O que fazer
Transcreva sem nenhuma alteração as linhas do material, do início até a linha com "Action: coord(389,232)", incluindo-a. Deixe as imagens de fora da resposta.

Material fornecido
· · · · · · ·

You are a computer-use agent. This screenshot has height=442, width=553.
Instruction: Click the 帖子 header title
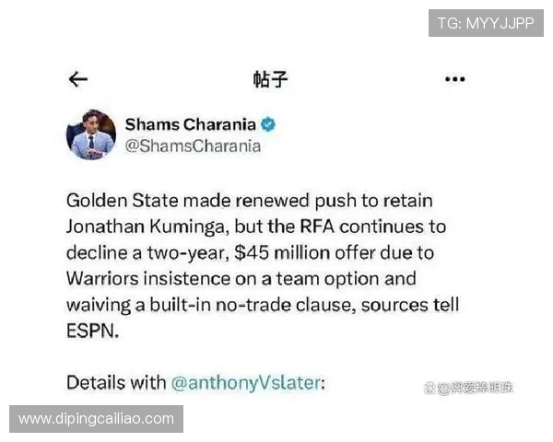[x=270, y=79]
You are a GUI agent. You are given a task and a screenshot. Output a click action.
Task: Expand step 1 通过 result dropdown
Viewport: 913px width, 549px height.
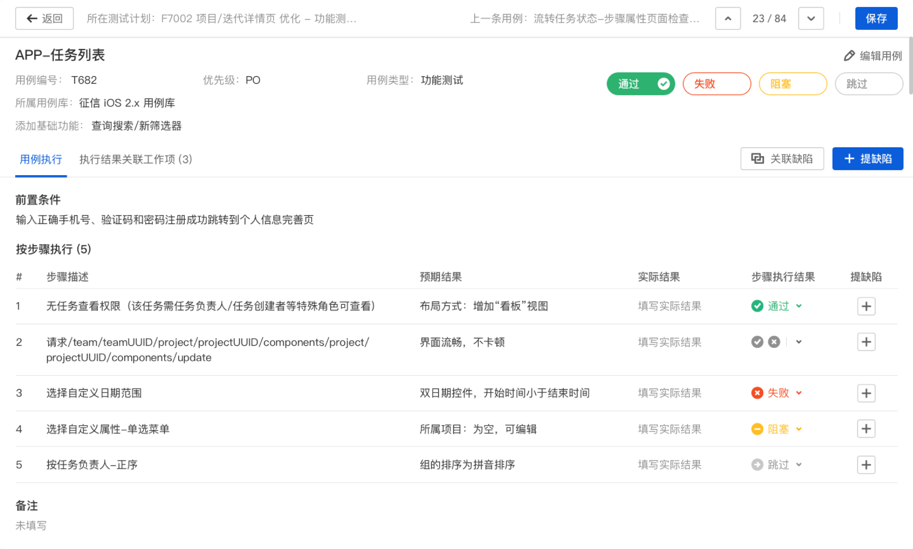799,306
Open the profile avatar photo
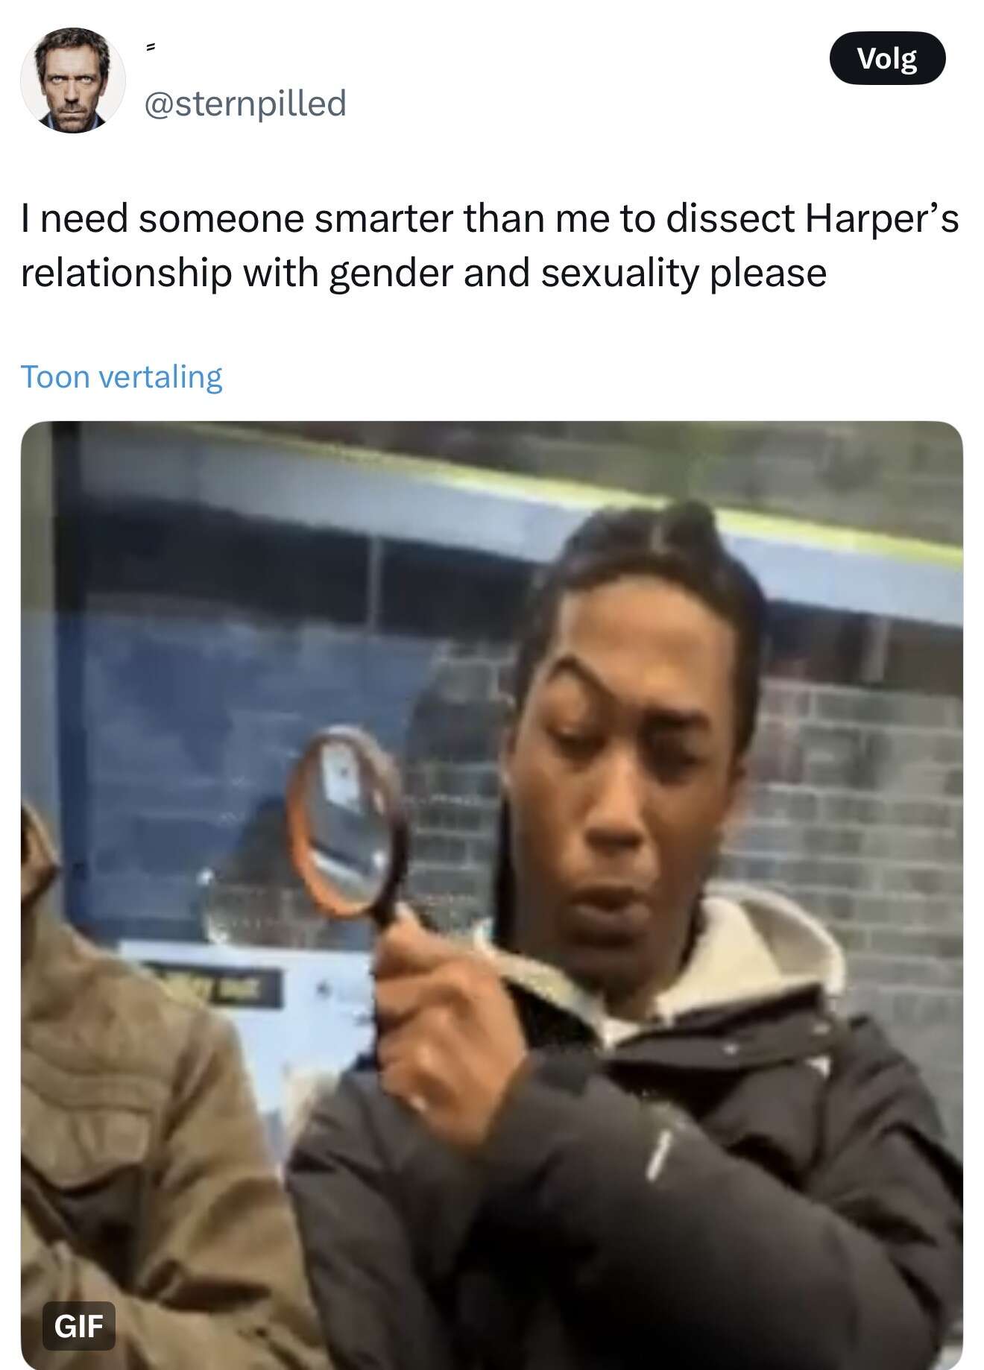The width and height of the screenshot is (984, 1370). (73, 80)
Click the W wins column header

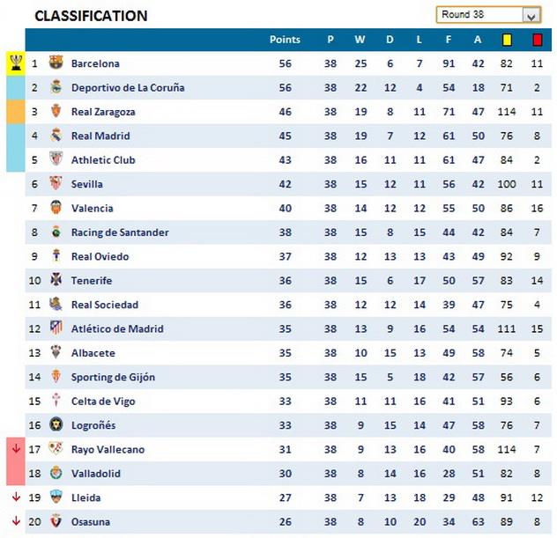[360, 40]
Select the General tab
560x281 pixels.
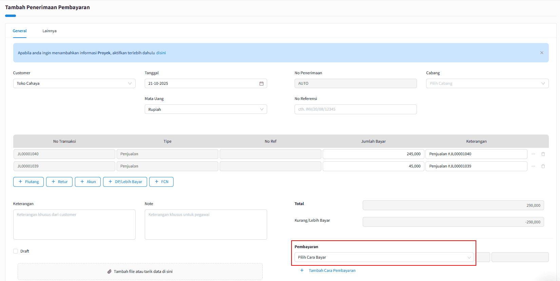20,31
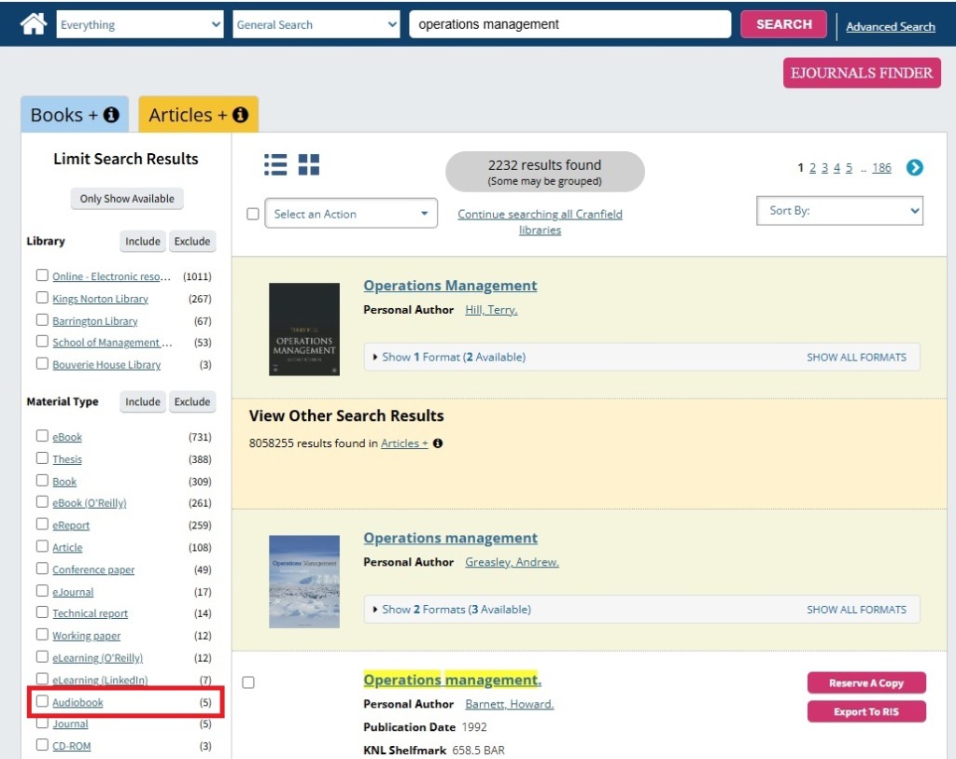The image size is (956, 759).
Task: Check the Audiobook material type checkbox
Action: tap(42, 701)
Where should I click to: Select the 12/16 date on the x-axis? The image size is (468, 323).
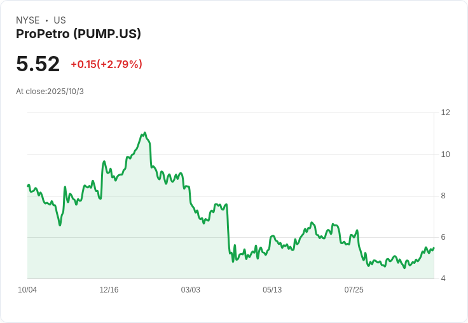[x=109, y=290]
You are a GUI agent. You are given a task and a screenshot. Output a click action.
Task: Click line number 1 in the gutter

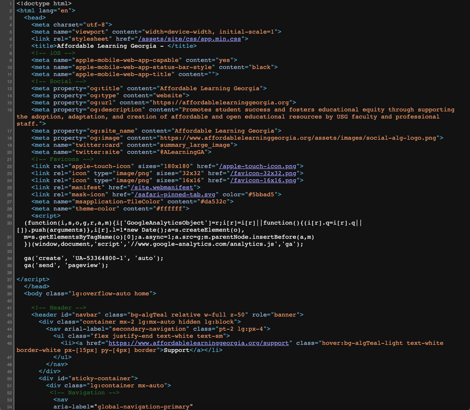pyautogui.click(x=10, y=3)
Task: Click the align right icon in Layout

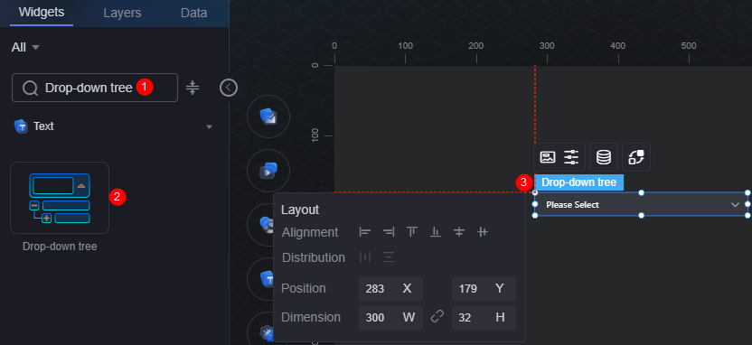Action: coord(389,232)
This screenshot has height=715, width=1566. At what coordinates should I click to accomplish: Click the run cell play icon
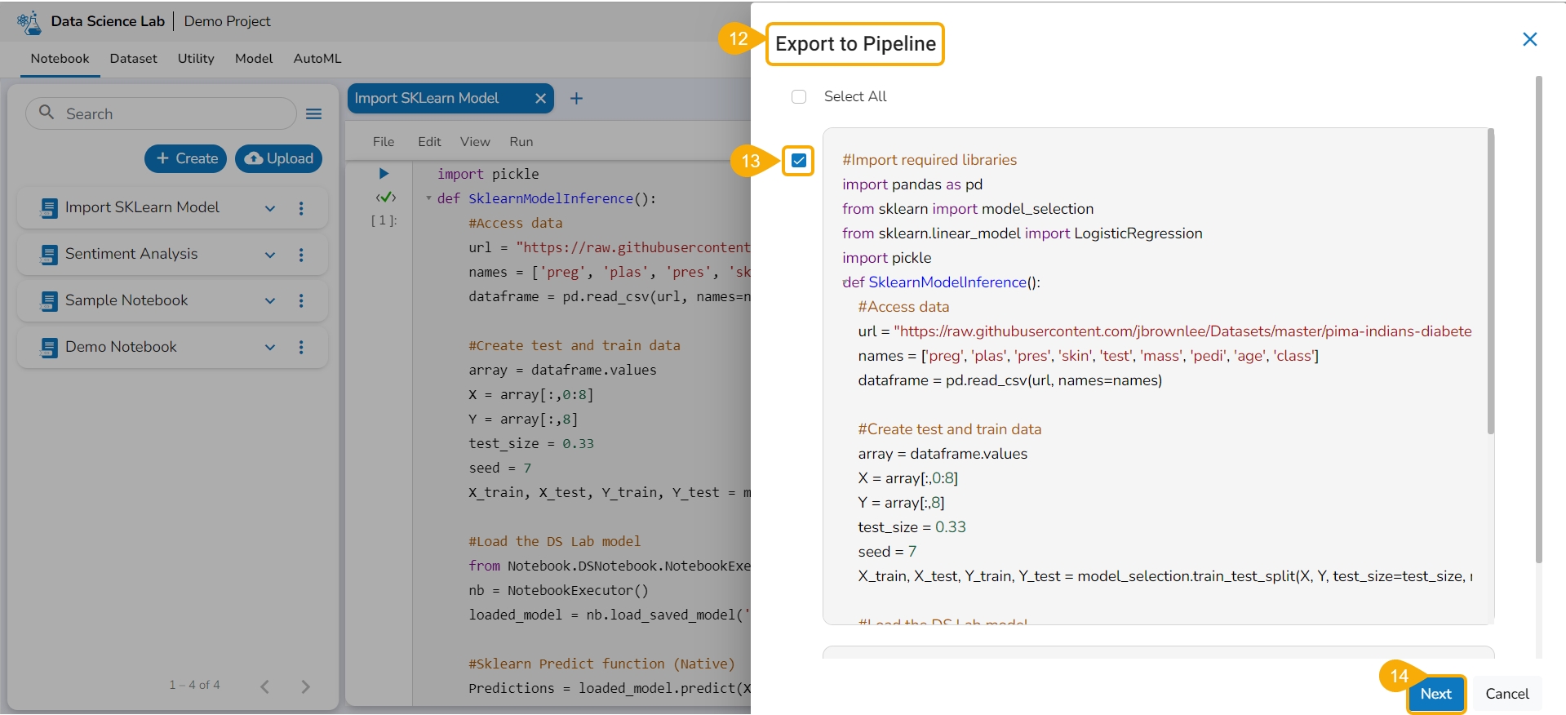[384, 174]
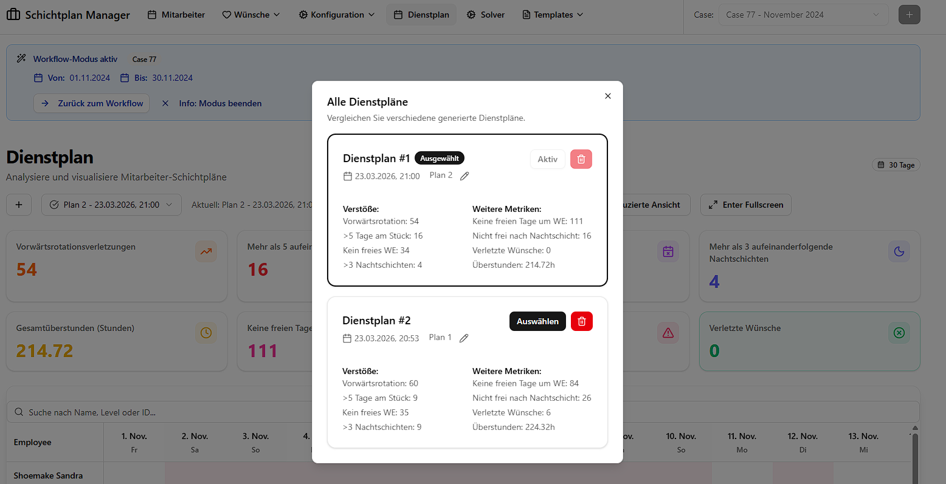
Task: Click the moon icon on Nachtschichten card
Action: click(899, 251)
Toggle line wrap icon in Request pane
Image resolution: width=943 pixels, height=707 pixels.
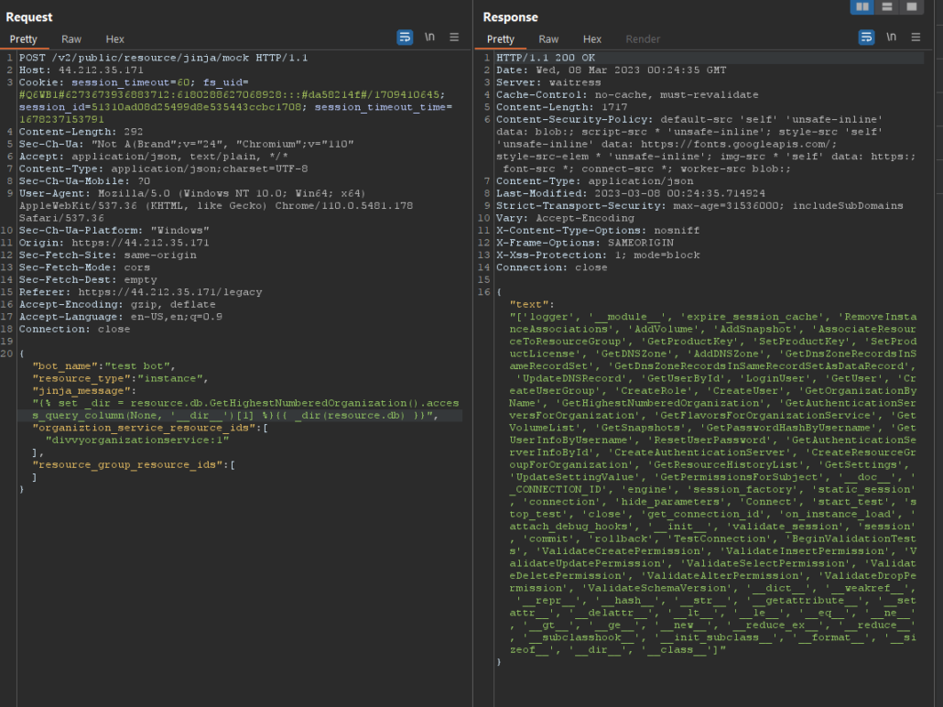pos(405,38)

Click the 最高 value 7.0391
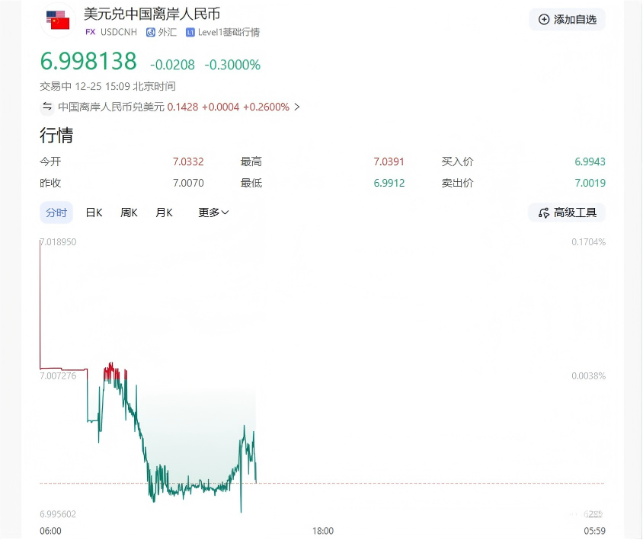389,161
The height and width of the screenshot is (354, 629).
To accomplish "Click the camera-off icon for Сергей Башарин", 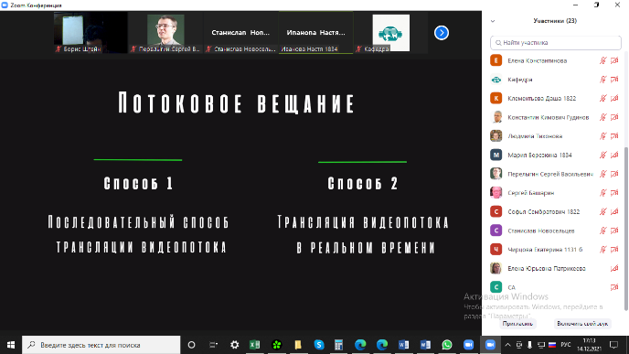I will pos(614,193).
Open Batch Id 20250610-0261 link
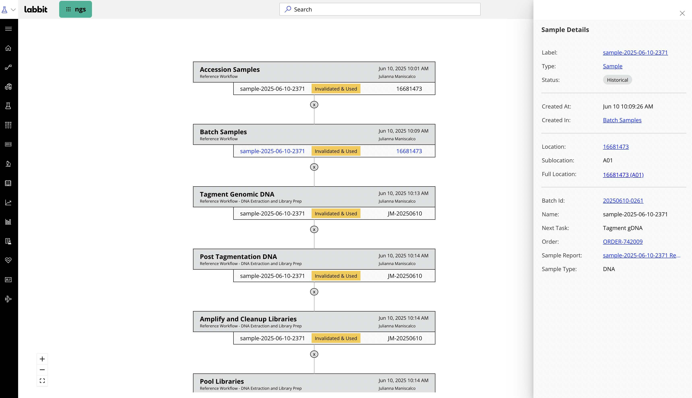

· · · · · · ·

Solução do exercício
You are a computer-use agent. This screenshot has height=442, width=553.
Instruction: Click the 帖子 header title
[x=270, y=79]
You are a GUI agent. You are given a task and a screenshot. Output a click action.
Task: Expand step 1 通过 result dropdown
Viewport: 913px width, 549px height.
799,306
Open the profile avatar photo
The width and height of the screenshot is (984, 1370). (73, 80)
Click the W wins column header

[360, 40]
Select the General tab
560x281 pixels.
20,31
The image size is (956, 759).
Task: Check the Audiobook material type checkbox
Action: tap(42, 701)
Where should I click to: Select the 12/16 date on the x-axis? The image size is (468, 323).
[x=109, y=290]
You are a GUI agent. You are given a task and a screenshot. Output a click action.
Task: Click line number 1 in the gutter

pyautogui.click(x=10, y=3)
Task: Click the align right icon in Layout

Action: coord(389,232)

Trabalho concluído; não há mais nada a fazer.